Cryptic prokaryotic promoters explain instability of recombinant neuronal sodium channels in bacteria

Mutations in genes encoding the human-brain-expressed voltage-gated sodium (Na(V)) channels Na(V)1.1, Na(V)1.2, and Na(V)1.6 are associated with a variety of human diseases including epilepsy, autism spectrum disorder, familial migraine, and other neurodevelopmental disorders. A major obstacle hindering investigations of the functional consequences of brain Na(V) channel mutations is an unexplained instability of the corresponding recombinant complementary DNA (cDNA) when propagated in commonly used bacterial strains manifested by high spontaneous rates of mutation. Here, using a combination of in silico analysis, random and site-directed mutagenesis, we investigated the cause for instability of human Na(V)1.1 cDNA. We identified nucleotide sequences within the Na(V)1.1 coding region that resemble prokaryotic promoter-like elements, which are presumed to drive transcription of translationally toxic mRNAs in bacteria as the cause of the instability.

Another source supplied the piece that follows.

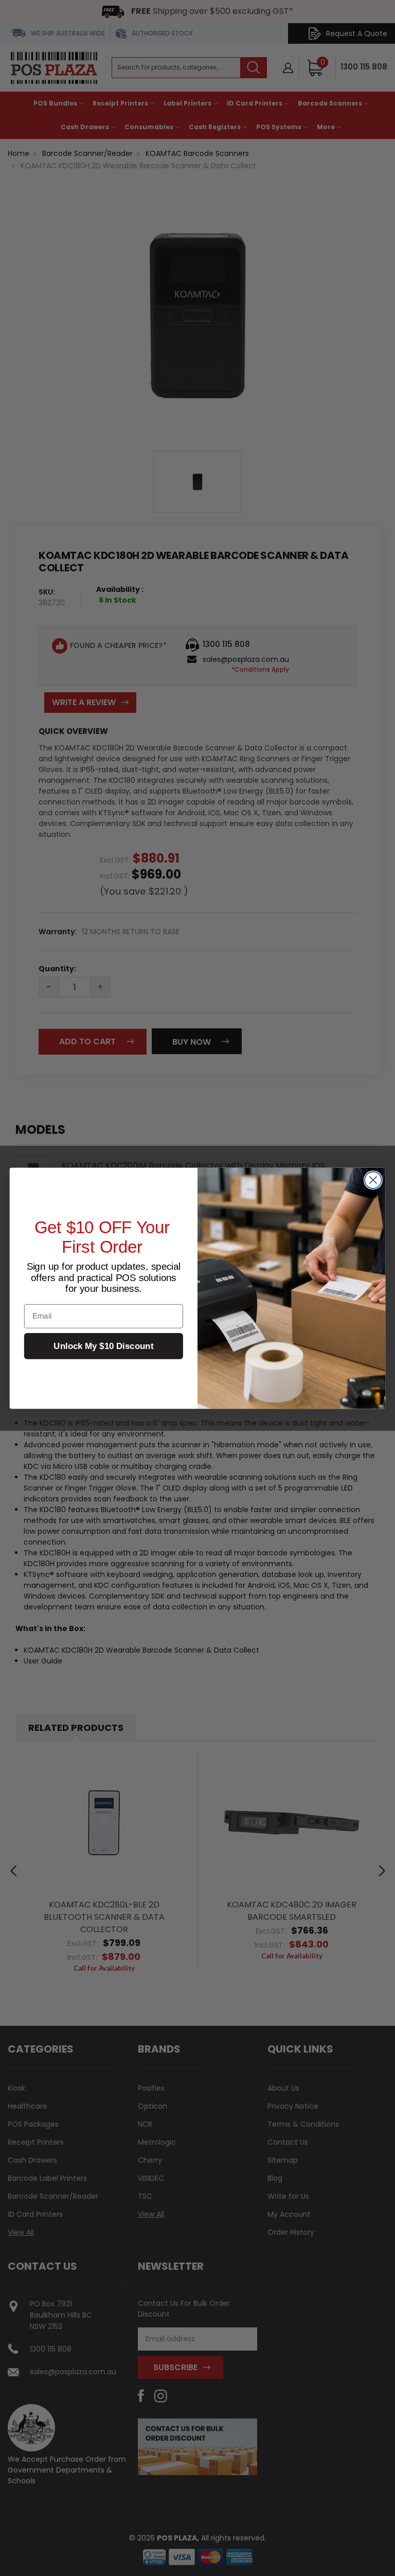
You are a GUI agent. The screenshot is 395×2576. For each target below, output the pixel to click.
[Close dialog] (373, 1179)
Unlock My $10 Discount (103, 1346)
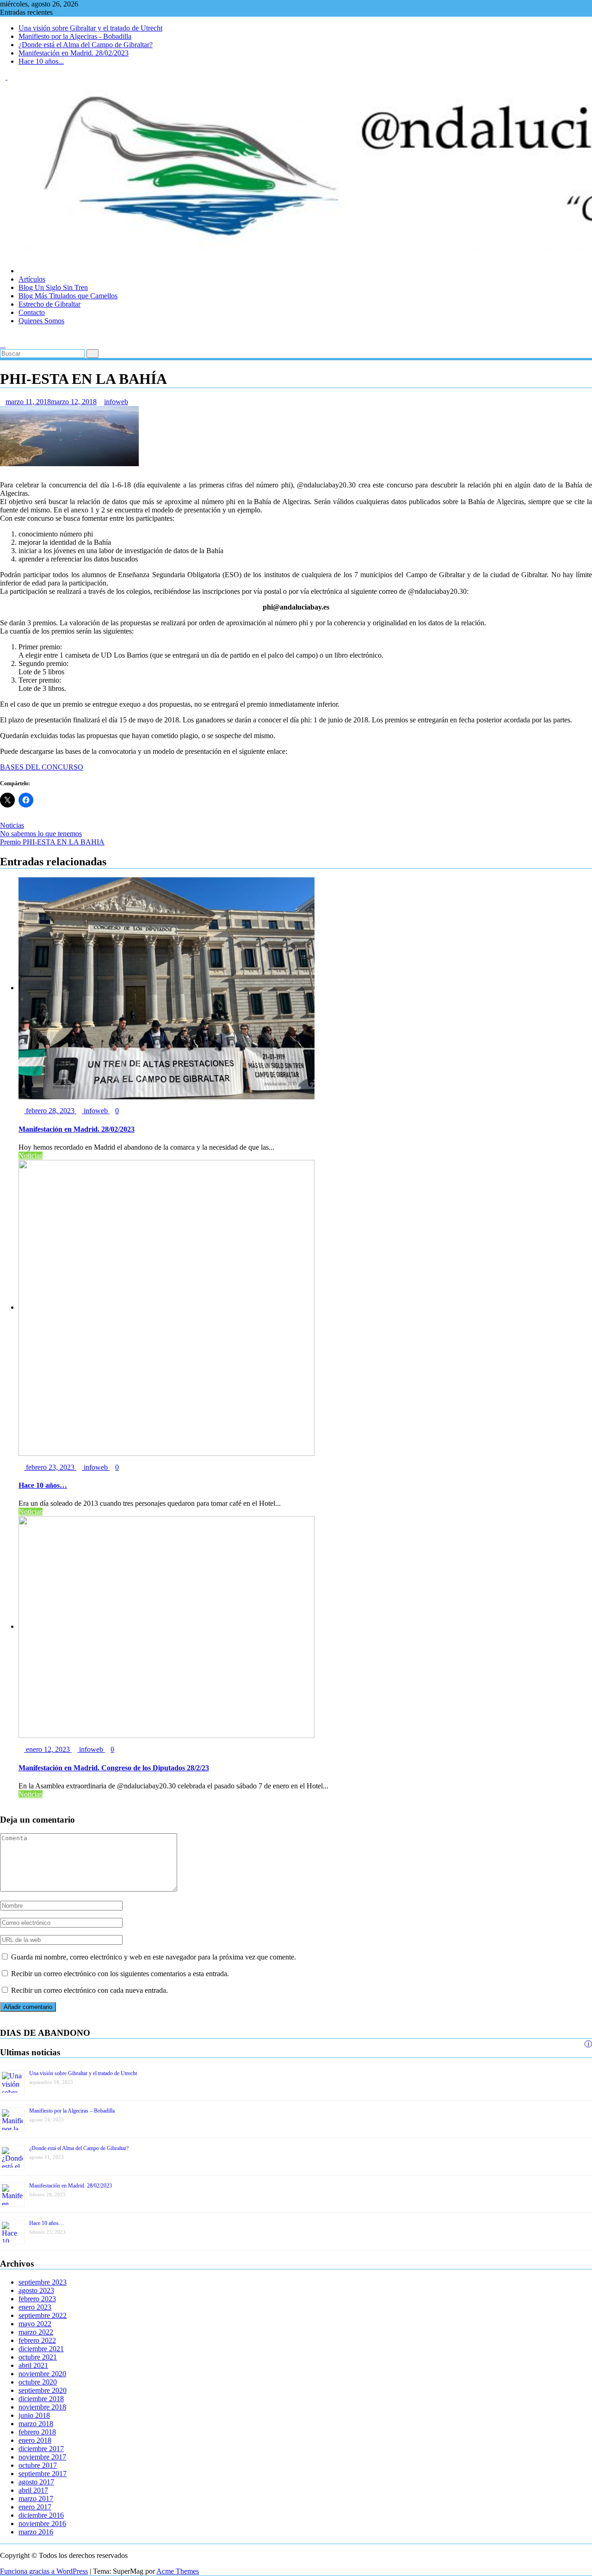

We further demonstrated that mutations disrupting these elements mitigate the instability. Extending these observations, we generated full-length human Na(V)1.1, Na(V)1.2, and Na(V)1.6 plasmids using one or two introns that interrupt the latent reading frames along with a minimum number of silent nucleotide changes that achieved stable propagation in bacteria. Expression of the stabilized sequences in cultured mammalian cells resulted in functional Na(V) channels with properties that matched their parental constructs. Our findings explain a widely observed instability of recombinant neuronal human Na(V) channels, and we describe re-engineered plasmids that attenuate this problem.